(Extracted data entries)
BEGIN
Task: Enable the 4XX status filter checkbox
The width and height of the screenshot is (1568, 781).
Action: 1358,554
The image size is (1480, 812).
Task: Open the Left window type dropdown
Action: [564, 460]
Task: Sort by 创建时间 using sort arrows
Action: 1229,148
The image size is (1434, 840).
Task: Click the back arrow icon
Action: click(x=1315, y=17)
END
_Work required_.
Every line of the data is to be retyped without alteration.

_Exercise answer_.
Task: Enable the 4XX status filter checkbox
The width and height of the screenshot is (1568, 781).
Action: 1358,554
The image size is (1480, 812).
Task: Open the Left window type dropdown
Action: [564, 460]
Task: Sort by 创建时间 using sort arrows
Action: 1229,148
The image size is (1434, 840).
Task: Click the back arrow icon
Action: click(x=1315, y=17)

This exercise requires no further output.